Pour une plus grande cohérence

En adoptant la bonne stratégie, ces processus automatisés permettent de combler les fossés existant entre plusieurs interfaces, captant la donnée dans l’une pour la réintroduire dans l’autre. Dans beaucoup de cas, ils permettent de sécuriser des processus assurés par des humains, dans la mesure où l’erreur est plus limitée. Au-delà de la qualité des processus qu’elle garantit, la technologie est un levier de réduction des coûts qu’il ne faut pas négliger. Par exemple, en augmentant la fréquence à laquelle une tâche répétitive est réalisée. « La RPA soutient un processus donné, sans le transformer véritablement. A ce titre, elle sert surtout l’optimisation, plus que la transformation digitale elle-même. Cette technologie permet d’apporter de la cohérence, plus de fluidité dans les processus », assure Ajay Bali, Director, Digital and Analytics Leader, au sein d’EY Luxembourg.

Un robot pour nous soutenir

Conscientes des possibilités que peut leur apporter cette technologie, les entreprises doivent se demander comment intégrer ces robots. « L’enjeu est plus organisationnel que technologique. La question n’est pas de savoir s’il faut ou non intégrer la technologie, mais de déterminer comment le faire de la manière la plus judicieuse.
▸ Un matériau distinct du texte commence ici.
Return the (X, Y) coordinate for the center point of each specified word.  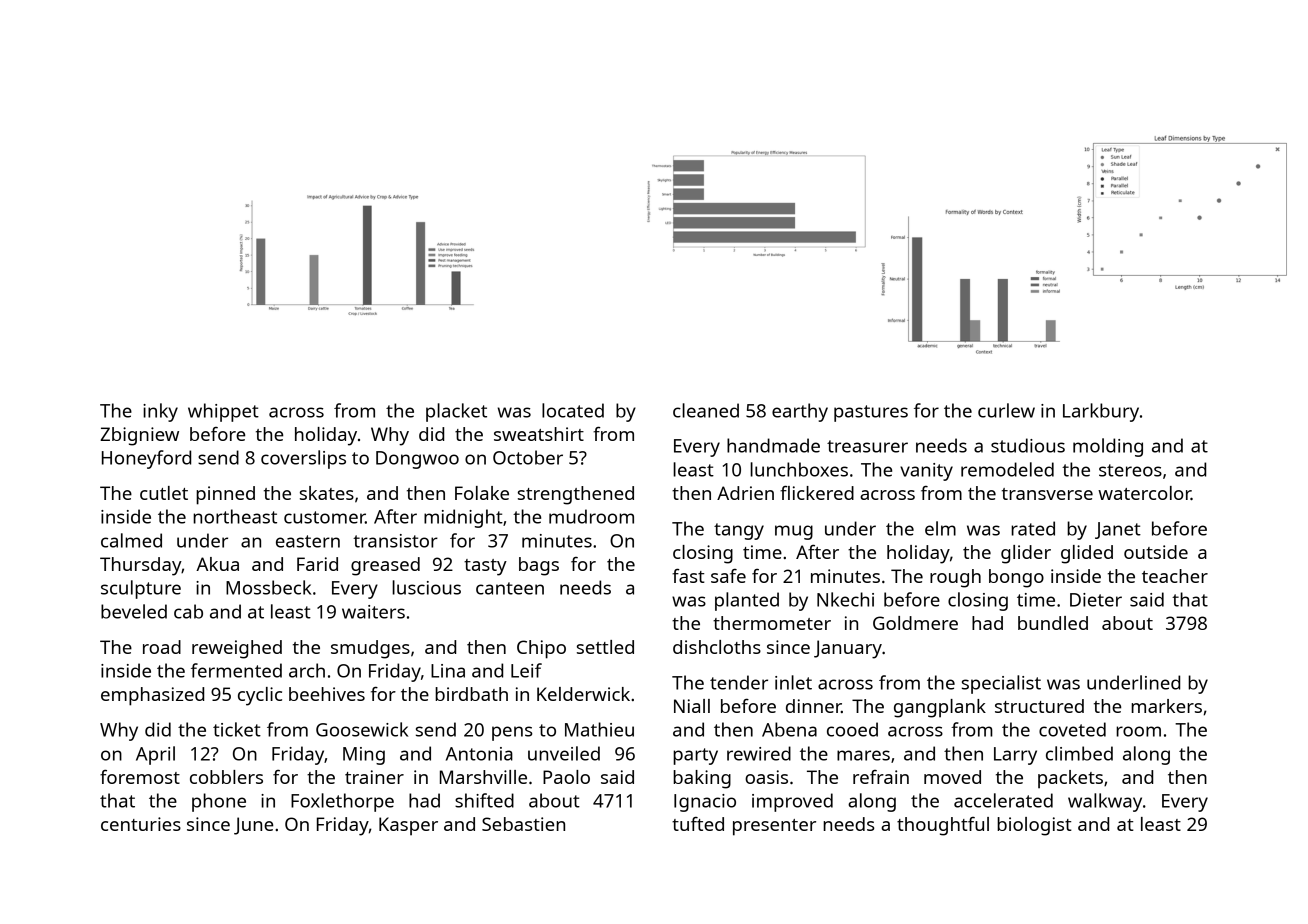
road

C’est au niveau stratégique, dès lors, que la réflexion doit être initiée. Il faut se demander ce que l’on cherche à réaliser d’un point de vue business, et comment le robot peut nous aider à atteindre cet objectif », assure Ajay Bali.
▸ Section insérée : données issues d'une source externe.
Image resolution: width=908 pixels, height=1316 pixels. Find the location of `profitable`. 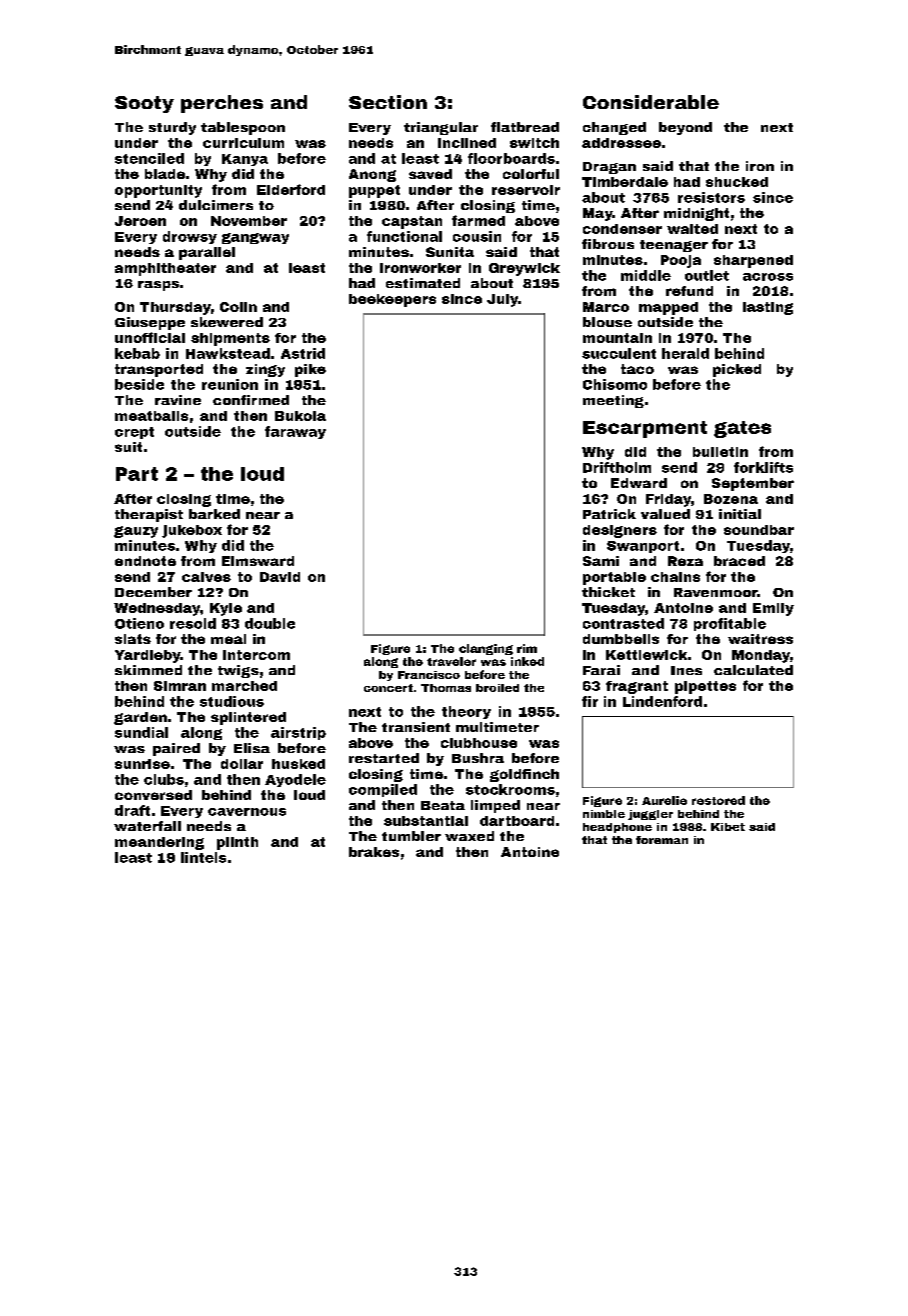

profitable is located at coordinates (730, 624).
En prenant la hauteur nécessaire, l’entreprise peut donc envisager le robot comme un levier d’efficience, qui vient soutenir la force de travail. « En libérant l’humain des tâches répétitives, le robot lui permet d’envisager d’autres leviers de création de valeur. Chacun récupère du temps pour penser, pour se remettre en question, pour envisager la création de nouveaux services ou de nouveaux modèles », précise Fabrice Trioullier.

Re-Inshoring

Bien évidemment, l’intégration des robots au cœur de l’organisation a un impact sur les ressources humaines. C’est aussi pour cette raison qu’elle doit être envisagée au niveau stratégique et organisationnel, pour accompagner le changement en vue d’atteindre les objectifs de l’entreprise. Quand certains parlent de destruction d’emplois par les robots, les experts voient en eux des outils qui permettent à chacun de mieux faire son travail. « Bien sûr, cela implique une évolution de la force de travail, qu’il faut pouvoir bien accompagner. Mais, à l’instar de la révolution industrielle, cette transformation est aussi créatrice d’opportunités et d’emplois », assure Fabrice Trioullier. « Hier, des acteurs procédaient à l’offshoring de leurs activités de back-office, à faible valeur ajoutée, dans des pays où la main-d’œuvre était meilleur marché. Aujourd’hui, avec les robots, ces mêmes entreprises envisagent des activités de re-inshoring. Le robot, en réduisant les coûts des opérations, permet de mener les activités au sein même de l’entreprise, afin notamment de garantir un meilleur service et de garder la maîtrise sur la chaîne de valeur », commente Ajay Bali.  

Intégration progressive

L’intégration de ces robots, aux yeux des experts d’EY, doit être progressive. « Au début, il faut pouvoir identifier des processus candidats, avec une équipe suffisamment ouverte au changement. Les cas de figure sont nombreux. Une petite équipe, avec une charge de travail administrative grandissante, pourra être soulagée par l’intégration des robots », assure Fabrice Trioullier. On pense notamment au monde financier, avec des exigences réglementaires qui pèsent lourdement sur le métier. Par ailleurs, l’intégration des bots dans la relation client permet d’offrir un meilleur service dans les métiers du commerce numérique. Les chatbots, par exemple, soutiennent la vente et le service après-vente, en accompagnant mieux le client en ligne dans ces démarches. « Pour un déploiement réussi, il faut un résultat qui soit directement tangible », conclut Ajay Bali.